[Listing for finding displayed items]
=====

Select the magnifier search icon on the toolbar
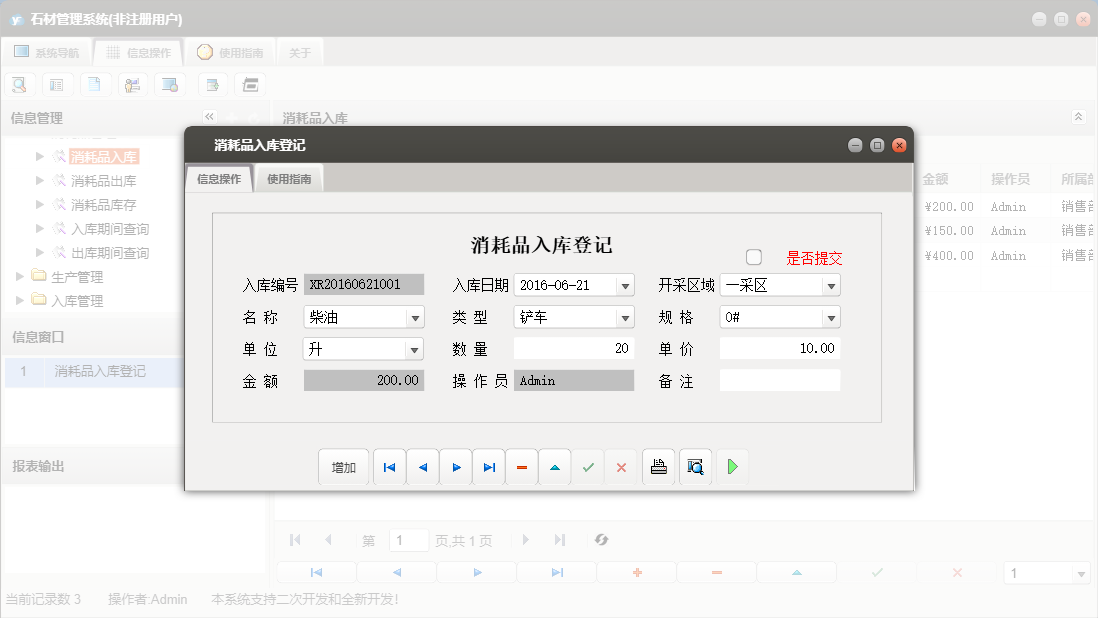This screenshot has width=1098, height=618. (19, 84)
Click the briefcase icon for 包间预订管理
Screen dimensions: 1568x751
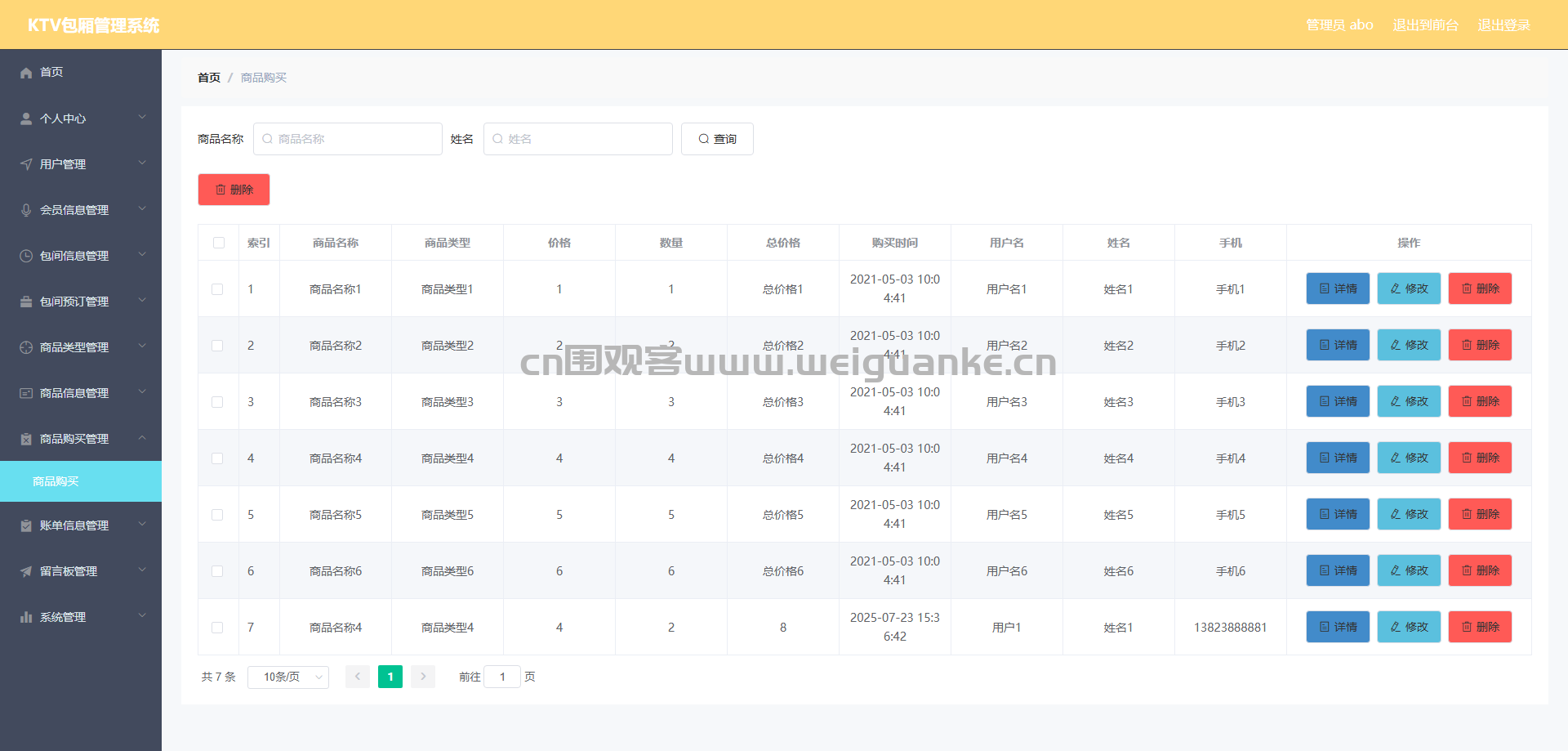(26, 302)
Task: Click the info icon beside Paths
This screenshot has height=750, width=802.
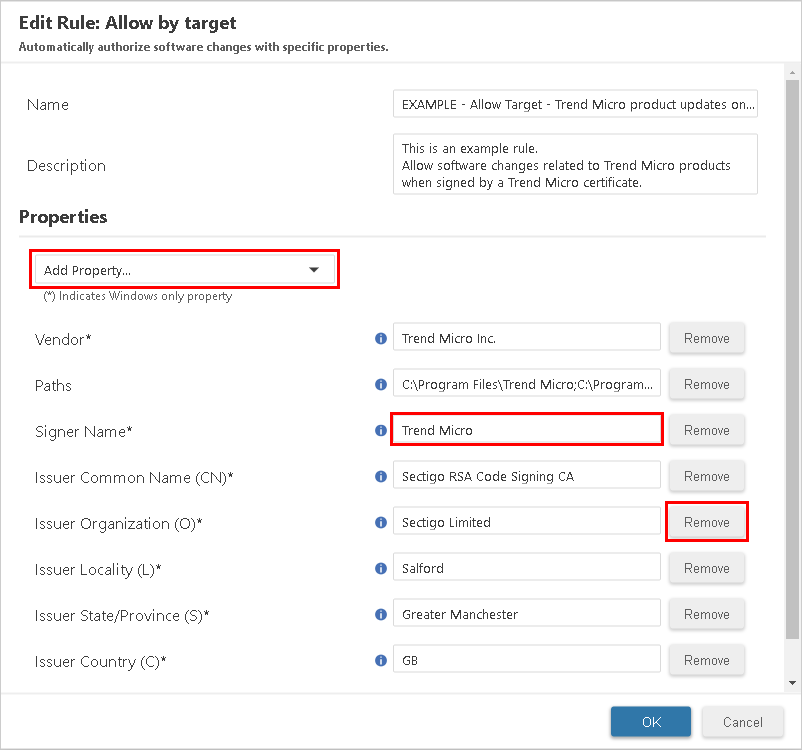Action: coord(380,384)
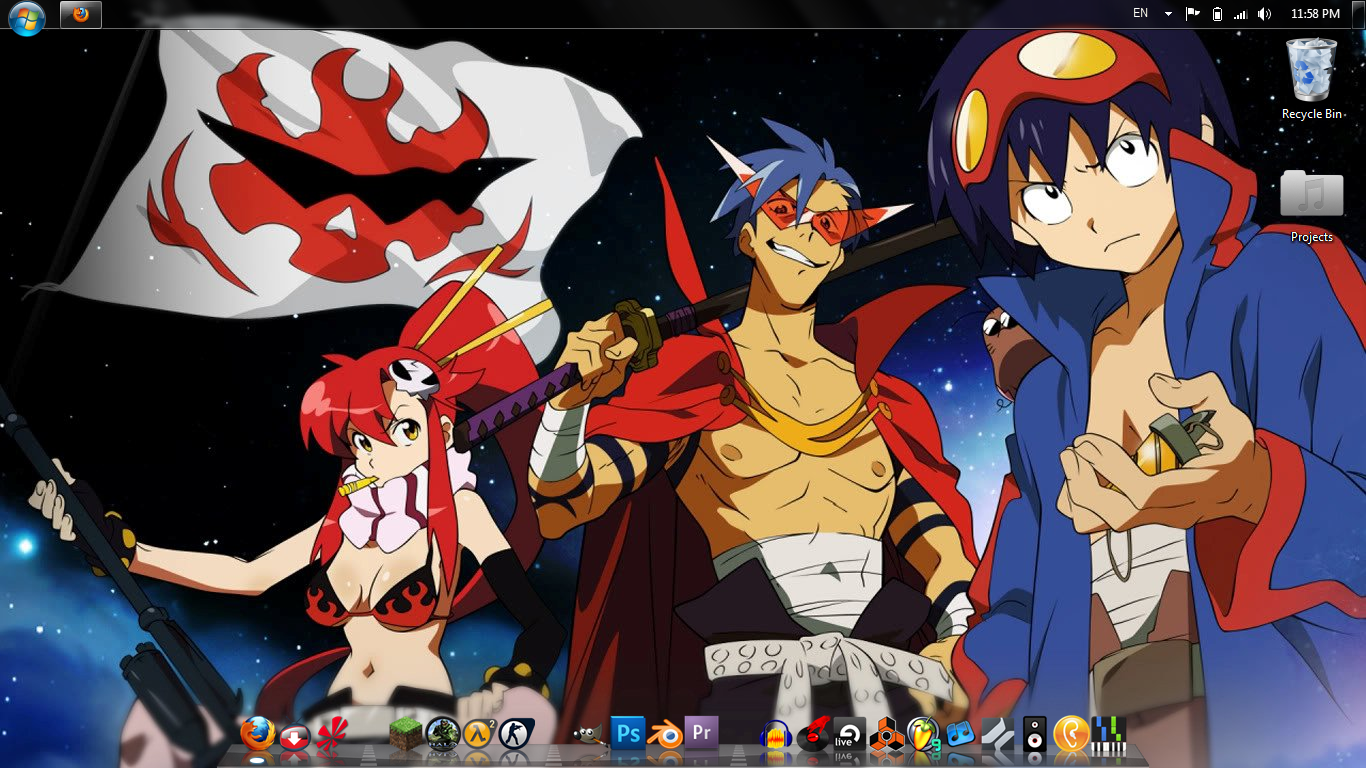Mute audio via the speaker tray icon

(1263, 13)
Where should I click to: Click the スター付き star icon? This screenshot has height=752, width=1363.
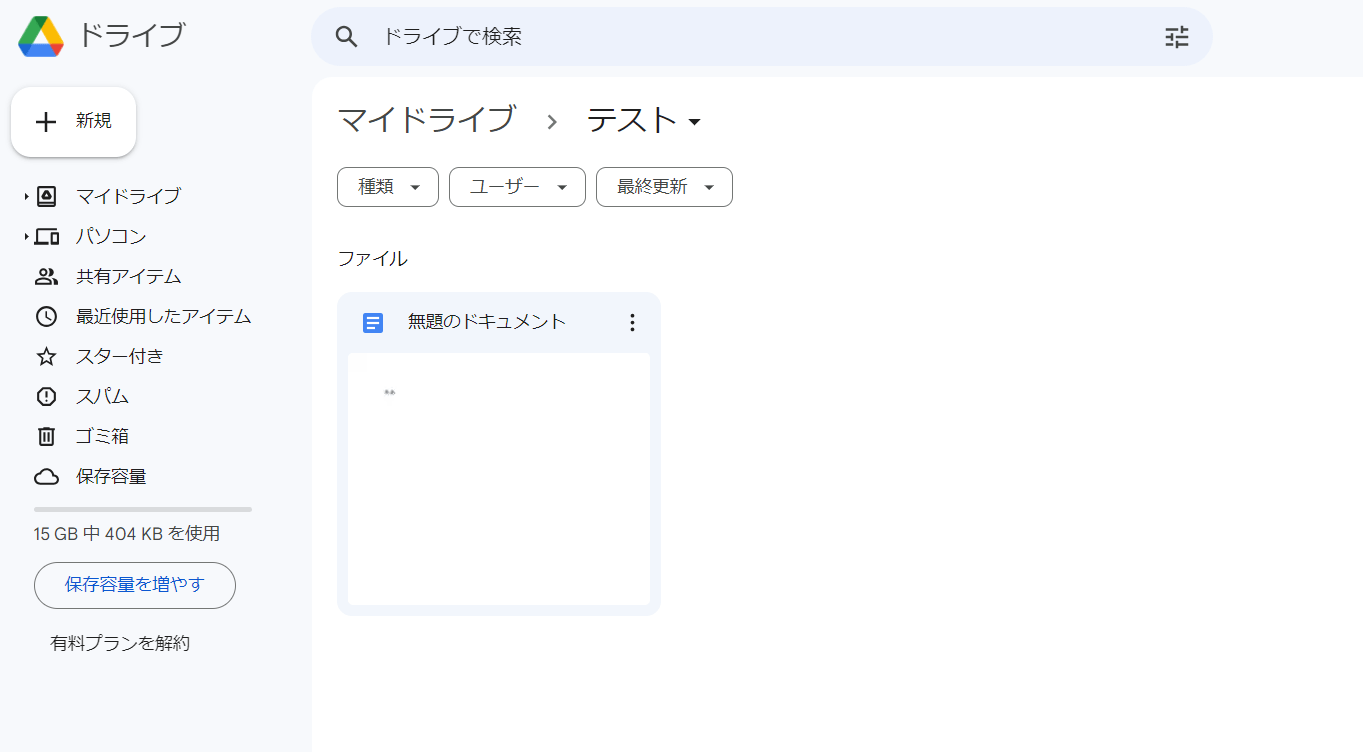46,356
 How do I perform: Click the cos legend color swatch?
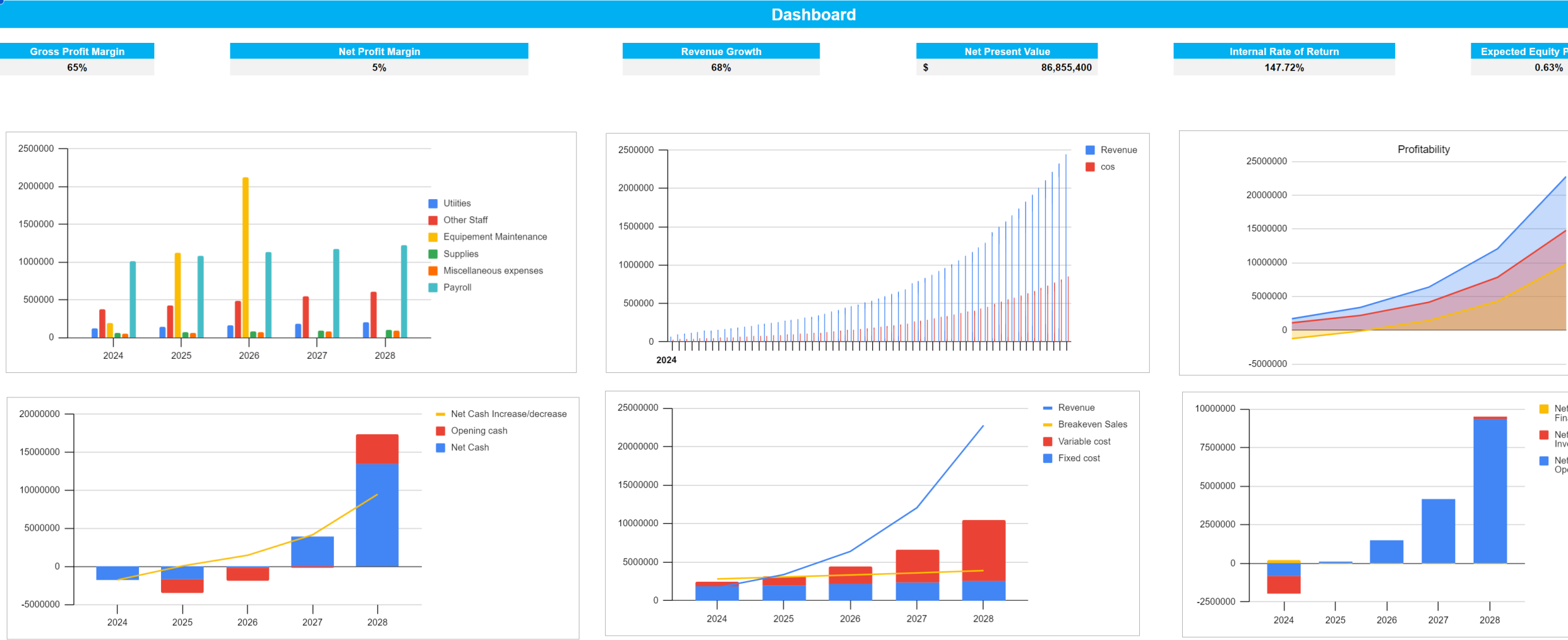coord(1090,167)
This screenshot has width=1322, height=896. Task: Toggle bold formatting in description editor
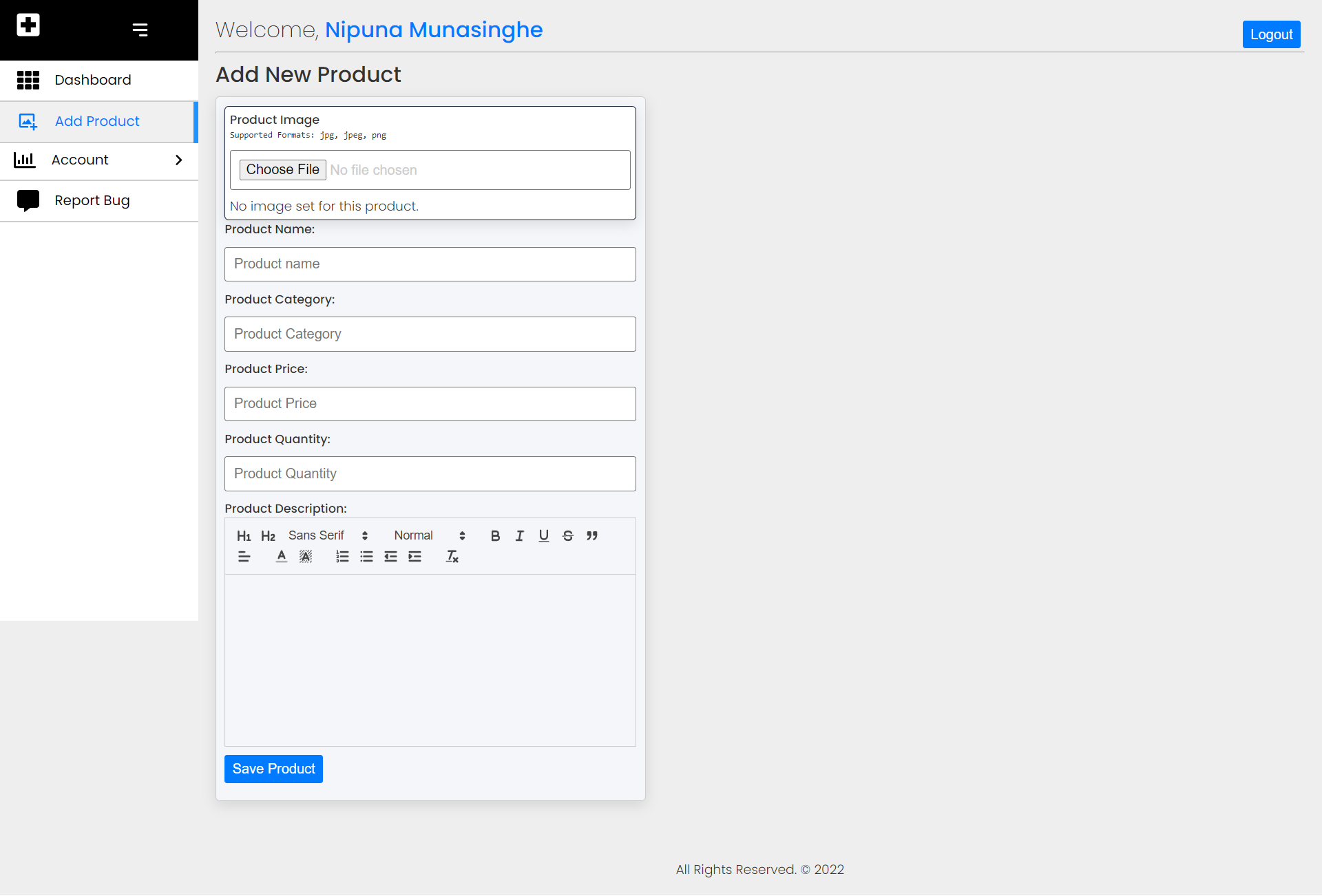(495, 536)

=====

WORK TO DO
Convert the listing above into a JSON list of strings, with each line as its own string and blank lines omitted. Leave the pictures out of the answer.

WORKED SOLUTION
[
  "Select the magnifier search icon on the toolbar",
  "This screenshot has width=1098, height=618. (19, 84)",
  "Click the briefcase icon for 包间预订管理",
  "Screen dimensions: 1568x751",
  "(26, 302)",
  "Task: Click the info icon beside Paths",
  "This screenshot has height=750, width=802.",
  "Action: coord(380,384)",
  "Mute audio via the speaker tray icon",
  "(1263, 13)",
  "Where should I click to: Click the スター付き star icon? This screenshot has height=752, width=1363.",
  "46,356",
  " How do I perform: Click the cos legend color swatch?",
  "coord(1090,167)",
  "This screenshot has width=1322, height=896. Task: Toggle bold formatting in description editor",
  "(495, 536)"
]